The payload formats described here may be useful in at least three
applications: DTMF handling for gateways and end systems, as well as
"RTP trunks". In the first application, the Internet telephony
gateway detects DTMF on the incoming circuits and sends the RTP
payload described here instead of regular audio packets. The gateway
likely has the necessary digital signal processors and algorithms, as
it often needs to detect DTMF, e.g., for two-stage dialing. Having
the gateway detect tones relieves the receiving Internet end system
from having to do this work and also avoids that low bit-rate codecs
like G.723.1 render DTMF tones unintelligible.
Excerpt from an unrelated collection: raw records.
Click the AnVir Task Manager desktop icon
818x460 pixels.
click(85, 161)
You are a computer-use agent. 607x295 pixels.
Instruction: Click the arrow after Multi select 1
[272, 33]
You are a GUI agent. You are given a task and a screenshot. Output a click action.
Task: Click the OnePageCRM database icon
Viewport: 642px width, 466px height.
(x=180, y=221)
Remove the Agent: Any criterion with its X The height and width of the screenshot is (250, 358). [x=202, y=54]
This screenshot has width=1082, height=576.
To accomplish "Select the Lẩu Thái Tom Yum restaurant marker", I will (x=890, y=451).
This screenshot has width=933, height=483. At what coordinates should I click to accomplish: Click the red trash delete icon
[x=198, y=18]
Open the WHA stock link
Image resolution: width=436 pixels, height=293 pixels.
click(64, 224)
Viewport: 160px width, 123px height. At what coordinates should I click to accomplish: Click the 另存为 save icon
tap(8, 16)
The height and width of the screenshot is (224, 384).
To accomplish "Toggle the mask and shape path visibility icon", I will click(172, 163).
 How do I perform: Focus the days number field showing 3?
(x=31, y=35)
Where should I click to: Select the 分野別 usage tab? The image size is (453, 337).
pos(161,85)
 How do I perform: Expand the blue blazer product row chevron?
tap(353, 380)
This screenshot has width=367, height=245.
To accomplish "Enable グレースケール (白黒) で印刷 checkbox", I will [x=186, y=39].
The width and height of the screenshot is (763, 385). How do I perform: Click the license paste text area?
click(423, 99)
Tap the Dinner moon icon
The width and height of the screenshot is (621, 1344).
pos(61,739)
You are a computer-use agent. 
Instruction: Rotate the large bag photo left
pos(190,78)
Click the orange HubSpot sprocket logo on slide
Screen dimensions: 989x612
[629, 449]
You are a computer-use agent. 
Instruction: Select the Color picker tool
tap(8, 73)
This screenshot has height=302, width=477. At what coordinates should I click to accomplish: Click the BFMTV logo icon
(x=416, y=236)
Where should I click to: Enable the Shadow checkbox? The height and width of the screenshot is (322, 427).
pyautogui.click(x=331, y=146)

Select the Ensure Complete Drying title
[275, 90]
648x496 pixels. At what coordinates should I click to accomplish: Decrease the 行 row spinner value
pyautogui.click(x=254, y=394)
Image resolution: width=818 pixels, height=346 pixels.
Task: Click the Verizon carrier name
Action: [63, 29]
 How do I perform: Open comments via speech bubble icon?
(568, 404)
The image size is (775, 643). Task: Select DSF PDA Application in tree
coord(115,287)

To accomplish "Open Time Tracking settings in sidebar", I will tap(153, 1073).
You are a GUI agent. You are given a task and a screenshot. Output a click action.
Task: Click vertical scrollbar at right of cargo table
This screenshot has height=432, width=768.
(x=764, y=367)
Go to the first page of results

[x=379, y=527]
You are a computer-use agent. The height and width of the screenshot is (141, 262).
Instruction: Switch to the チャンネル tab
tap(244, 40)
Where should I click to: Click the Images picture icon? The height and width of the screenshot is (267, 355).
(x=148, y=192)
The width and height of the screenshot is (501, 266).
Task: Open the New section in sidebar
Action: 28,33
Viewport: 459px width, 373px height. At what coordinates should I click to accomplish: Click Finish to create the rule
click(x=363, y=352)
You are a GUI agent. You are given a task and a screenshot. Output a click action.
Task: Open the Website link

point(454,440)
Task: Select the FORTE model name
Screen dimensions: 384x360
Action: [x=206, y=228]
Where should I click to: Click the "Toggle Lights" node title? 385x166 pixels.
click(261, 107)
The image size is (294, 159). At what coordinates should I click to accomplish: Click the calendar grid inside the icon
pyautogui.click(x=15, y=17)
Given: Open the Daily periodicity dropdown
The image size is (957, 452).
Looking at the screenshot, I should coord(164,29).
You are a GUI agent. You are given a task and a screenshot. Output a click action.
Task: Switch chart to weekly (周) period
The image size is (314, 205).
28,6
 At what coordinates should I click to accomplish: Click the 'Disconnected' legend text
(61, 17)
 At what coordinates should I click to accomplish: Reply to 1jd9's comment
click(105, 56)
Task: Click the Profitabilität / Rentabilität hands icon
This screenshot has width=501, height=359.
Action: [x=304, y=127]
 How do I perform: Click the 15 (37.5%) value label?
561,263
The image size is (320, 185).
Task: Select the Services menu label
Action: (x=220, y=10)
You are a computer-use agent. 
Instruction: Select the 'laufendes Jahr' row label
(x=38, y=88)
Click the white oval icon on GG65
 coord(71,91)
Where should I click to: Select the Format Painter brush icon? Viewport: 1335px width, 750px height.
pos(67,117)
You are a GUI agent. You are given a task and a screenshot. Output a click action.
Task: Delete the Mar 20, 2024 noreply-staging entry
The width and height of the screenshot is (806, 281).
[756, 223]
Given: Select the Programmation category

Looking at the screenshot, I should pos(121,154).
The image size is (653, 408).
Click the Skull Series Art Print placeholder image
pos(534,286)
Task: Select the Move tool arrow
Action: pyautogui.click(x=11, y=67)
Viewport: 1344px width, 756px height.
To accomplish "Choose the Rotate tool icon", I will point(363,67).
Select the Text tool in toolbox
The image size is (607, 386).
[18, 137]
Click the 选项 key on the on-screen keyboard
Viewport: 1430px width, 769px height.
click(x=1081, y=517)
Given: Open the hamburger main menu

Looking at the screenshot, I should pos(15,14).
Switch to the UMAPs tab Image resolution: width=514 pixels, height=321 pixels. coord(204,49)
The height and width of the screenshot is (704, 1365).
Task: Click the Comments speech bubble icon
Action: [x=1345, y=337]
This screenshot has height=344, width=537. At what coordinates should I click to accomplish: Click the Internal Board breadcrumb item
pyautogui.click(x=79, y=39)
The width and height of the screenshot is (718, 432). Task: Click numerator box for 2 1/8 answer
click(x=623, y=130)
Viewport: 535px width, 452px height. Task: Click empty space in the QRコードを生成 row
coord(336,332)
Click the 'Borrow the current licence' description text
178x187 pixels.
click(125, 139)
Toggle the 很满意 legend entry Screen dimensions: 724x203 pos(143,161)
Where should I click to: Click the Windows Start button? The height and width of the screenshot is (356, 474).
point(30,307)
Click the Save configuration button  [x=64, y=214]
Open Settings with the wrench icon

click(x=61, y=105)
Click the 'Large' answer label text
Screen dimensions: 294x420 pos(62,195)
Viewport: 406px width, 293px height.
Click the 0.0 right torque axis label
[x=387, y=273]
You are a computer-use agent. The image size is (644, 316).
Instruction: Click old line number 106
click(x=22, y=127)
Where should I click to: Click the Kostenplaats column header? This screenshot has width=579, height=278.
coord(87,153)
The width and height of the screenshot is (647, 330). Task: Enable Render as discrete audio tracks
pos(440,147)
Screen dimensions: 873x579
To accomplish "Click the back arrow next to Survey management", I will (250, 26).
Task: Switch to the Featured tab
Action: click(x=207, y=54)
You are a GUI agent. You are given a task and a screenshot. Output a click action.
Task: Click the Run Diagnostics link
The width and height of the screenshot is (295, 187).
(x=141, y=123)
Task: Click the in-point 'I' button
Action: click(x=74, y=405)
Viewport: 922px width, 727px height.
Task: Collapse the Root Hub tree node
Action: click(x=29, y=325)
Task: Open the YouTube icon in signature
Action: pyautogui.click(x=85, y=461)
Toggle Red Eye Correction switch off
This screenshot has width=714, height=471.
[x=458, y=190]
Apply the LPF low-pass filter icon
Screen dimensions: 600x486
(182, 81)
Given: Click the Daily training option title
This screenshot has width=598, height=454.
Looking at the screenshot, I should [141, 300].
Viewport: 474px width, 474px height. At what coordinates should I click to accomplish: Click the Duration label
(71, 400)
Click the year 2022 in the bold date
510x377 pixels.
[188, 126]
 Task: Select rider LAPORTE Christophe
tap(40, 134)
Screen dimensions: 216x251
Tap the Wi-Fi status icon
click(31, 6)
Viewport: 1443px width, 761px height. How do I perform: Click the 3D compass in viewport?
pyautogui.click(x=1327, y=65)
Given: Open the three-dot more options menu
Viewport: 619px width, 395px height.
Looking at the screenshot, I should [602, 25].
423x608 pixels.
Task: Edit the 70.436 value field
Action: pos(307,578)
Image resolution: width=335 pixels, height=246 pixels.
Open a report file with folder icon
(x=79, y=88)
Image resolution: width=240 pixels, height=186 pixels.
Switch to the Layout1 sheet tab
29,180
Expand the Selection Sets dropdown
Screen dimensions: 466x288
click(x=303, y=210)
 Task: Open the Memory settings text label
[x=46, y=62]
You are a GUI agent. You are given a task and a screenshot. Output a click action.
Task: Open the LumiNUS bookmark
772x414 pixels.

Secondly, an Internet
end system such as an "Internet phone" can emulate DTMF functionality
without concerning itself with generating precise tone pairs and
without imposing the burden of tone recognition on the receiver.
In the "RTP trunk" application, RTP is used to replace a normal
circuit-switched trunk between two nodes. This is particularly of
interest in a telephone network that is still mostly circuit-
switched. In this case, each end of the RTP trunk encodes audio
channels into the appropriate encoding, such as G.723.1 or G.729.
However, this encoding process destroys in-band signaling information
which is carried using the least-significant bit ("robbed bit
signaling") and may also interfere with in-band signaling tones, such
as the M...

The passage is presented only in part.